§ WHAT YOU HAVE TO DO
Write out every record below exactly, so that nothing differs from what is shown.

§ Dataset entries
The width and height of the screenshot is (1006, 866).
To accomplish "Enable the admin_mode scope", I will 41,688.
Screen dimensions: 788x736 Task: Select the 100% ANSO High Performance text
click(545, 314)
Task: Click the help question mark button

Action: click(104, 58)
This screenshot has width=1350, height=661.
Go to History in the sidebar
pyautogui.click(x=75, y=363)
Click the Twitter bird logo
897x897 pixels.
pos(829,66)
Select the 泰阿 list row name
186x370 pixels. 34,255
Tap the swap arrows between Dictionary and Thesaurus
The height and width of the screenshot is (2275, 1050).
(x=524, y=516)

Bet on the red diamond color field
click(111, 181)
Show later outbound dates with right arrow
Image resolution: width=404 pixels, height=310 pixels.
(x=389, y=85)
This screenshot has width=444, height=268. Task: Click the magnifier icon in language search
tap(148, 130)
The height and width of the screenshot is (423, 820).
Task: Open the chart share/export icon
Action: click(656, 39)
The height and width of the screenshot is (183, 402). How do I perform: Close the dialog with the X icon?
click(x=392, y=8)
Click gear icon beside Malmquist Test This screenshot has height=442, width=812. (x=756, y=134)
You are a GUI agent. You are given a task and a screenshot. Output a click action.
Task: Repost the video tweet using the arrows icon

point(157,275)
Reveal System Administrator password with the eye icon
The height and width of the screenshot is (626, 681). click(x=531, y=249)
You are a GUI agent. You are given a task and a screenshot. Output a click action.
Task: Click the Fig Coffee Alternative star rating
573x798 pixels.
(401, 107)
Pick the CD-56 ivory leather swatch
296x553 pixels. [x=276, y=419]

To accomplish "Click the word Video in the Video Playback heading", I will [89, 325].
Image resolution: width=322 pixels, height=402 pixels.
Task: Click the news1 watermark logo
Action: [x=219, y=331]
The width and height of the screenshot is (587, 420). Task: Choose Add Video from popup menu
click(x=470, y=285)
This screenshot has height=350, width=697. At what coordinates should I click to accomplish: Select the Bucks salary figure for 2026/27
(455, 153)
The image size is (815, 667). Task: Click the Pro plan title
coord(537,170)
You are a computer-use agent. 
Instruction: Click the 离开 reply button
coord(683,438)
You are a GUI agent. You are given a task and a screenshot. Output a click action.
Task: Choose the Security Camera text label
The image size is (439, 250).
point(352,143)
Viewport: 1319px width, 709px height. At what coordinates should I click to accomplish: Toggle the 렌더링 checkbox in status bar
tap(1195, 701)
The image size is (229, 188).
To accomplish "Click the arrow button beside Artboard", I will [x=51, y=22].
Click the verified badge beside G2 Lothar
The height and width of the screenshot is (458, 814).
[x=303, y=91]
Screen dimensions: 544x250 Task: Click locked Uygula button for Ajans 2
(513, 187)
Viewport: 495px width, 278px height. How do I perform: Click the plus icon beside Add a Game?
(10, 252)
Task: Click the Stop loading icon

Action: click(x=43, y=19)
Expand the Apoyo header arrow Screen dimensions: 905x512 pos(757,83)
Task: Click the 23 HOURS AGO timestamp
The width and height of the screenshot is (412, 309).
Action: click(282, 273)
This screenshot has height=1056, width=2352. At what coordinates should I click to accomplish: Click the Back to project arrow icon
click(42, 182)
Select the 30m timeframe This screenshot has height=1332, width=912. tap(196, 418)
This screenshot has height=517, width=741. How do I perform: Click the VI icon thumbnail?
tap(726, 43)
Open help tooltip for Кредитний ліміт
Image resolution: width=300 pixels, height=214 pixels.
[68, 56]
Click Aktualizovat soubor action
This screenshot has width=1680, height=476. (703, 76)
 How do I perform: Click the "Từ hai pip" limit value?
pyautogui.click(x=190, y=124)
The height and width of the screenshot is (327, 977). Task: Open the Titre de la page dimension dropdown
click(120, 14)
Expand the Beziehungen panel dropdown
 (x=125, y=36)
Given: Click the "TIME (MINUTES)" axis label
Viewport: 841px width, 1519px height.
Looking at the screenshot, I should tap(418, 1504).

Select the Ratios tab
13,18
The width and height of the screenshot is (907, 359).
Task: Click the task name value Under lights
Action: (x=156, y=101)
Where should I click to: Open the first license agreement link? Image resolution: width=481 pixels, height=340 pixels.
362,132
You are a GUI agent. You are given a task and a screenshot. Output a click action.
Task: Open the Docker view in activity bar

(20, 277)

§ RESPONSE BELOW
The width and height of the screenshot is (1006, 866).
To accomplish "Enable the admin_mode scope", I will 41,688.
Screen dimensions: 788x736 Task: Select the 100% ANSO High Performance text
click(545, 314)
Task: Click the help question mark button

Action: click(104, 58)
This screenshot has width=1350, height=661.
Go to History in the sidebar
pyautogui.click(x=75, y=363)
Click the Twitter bird logo
897x897 pixels.
pos(829,66)
Select the 泰阿 list row name
186x370 pixels. 34,255
Tap the swap arrows between Dictionary and Thesaurus
The height and width of the screenshot is (2275, 1050).
(x=524, y=516)

Bet on the red diamond color field
click(111, 181)
Show later outbound dates with right arrow
Image resolution: width=404 pixels, height=310 pixels.
(x=389, y=85)
This screenshot has width=444, height=268. Task: Click the magnifier icon in language search
tap(148, 130)
The height and width of the screenshot is (423, 820).
Task: Open the chart share/export icon
Action: click(656, 39)
The height and width of the screenshot is (183, 402). How do I perform: Close the dialog with the X icon?
click(x=392, y=8)
Click gear icon beside Malmquist Test This screenshot has height=442, width=812. (x=756, y=134)
You are a GUI agent. You are given a task and a screenshot. Output a click action.
Task: Repost the video tweet using the arrows icon

point(157,275)
Reveal System Administrator password with the eye icon
The height and width of the screenshot is (626, 681). click(x=531, y=249)
You are a GUI agent. You are given a task and a screenshot. Output a click action.
Task: Click the Fig Coffee Alternative star rating
573x798 pixels.
(401, 107)
Pick the CD-56 ivory leather swatch
296x553 pixels. [x=276, y=419]

To accomplish "Click the word Video in the Video Playback heading", I will [89, 325].
Image resolution: width=322 pixels, height=402 pixels.
Task: Click the news1 watermark logo
Action: [x=219, y=331]
The width and height of the screenshot is (587, 420). Task: Choose Add Video from popup menu
click(x=470, y=285)
This screenshot has height=350, width=697. At what coordinates should I click to accomplish: Select the Bucks salary figure for 2026/27
(455, 153)
The image size is (815, 667). Task: Click the Pro plan title
coord(537,170)
You are a computer-use agent. 
Instruction: Click the 离开 reply button
coord(683,438)
You are a GUI agent. You are given a task and a screenshot. Output a click action.
Task: Choose the Security Camera text label
The image size is (439, 250).
point(352,143)
Viewport: 1319px width, 709px height. At what coordinates should I click to accomplish: Toggle the 렌더링 checkbox in status bar
tap(1195, 701)
The image size is (229, 188).
To accomplish "Click the arrow button beside Artboard", I will [x=51, y=22].
Click the verified badge beside G2 Lothar
The height and width of the screenshot is (458, 814).
[x=303, y=91]
Screen dimensions: 544x250 Task: Click locked Uygula button for Ajans 2
(513, 187)
Viewport: 495px width, 278px height. How do I perform: Click the plus icon beside Add a Game?
(10, 252)
Task: Click the Stop loading icon

Action: click(x=43, y=19)
Expand the Apoyo header arrow Screen dimensions: 905x512 pos(757,83)
Task: Click the 23 HOURS AGO timestamp
The width and height of the screenshot is (412, 309).
Action: click(282, 273)
This screenshot has height=1056, width=2352. At what coordinates should I click to accomplish: Click the Back to project arrow icon
click(42, 182)
Select the 30m timeframe This screenshot has height=1332, width=912. tap(196, 418)
This screenshot has height=517, width=741. How do I perform: Click the VI icon thumbnail?
tap(726, 43)
Open help tooltip for Кредитний ліміт
Image resolution: width=300 pixels, height=214 pixels.
[68, 56]
Click Aktualizovat soubor action
This screenshot has width=1680, height=476. (703, 76)
 How do I perform: Click the "Từ hai pip" limit value?
pyautogui.click(x=190, y=124)
The height and width of the screenshot is (327, 977). Task: Open the Titre de la page dimension dropdown
click(120, 14)
Expand the Beziehungen panel dropdown
 (x=125, y=36)
Given: Click the "TIME (MINUTES)" axis label
Viewport: 841px width, 1519px height.
Looking at the screenshot, I should tap(418, 1504).

Select the Ratios tab
13,18
The width and height of the screenshot is (907, 359).
Task: Click the task name value Under lights
Action: (x=156, y=101)
Where should I click to: Open the first license agreement link? Image resolution: width=481 pixels, height=340 pixels.
362,132
You are a GUI agent. You are given a task and a screenshot. Output a click action.
Task: Open the Docker view in activity bar

(20, 277)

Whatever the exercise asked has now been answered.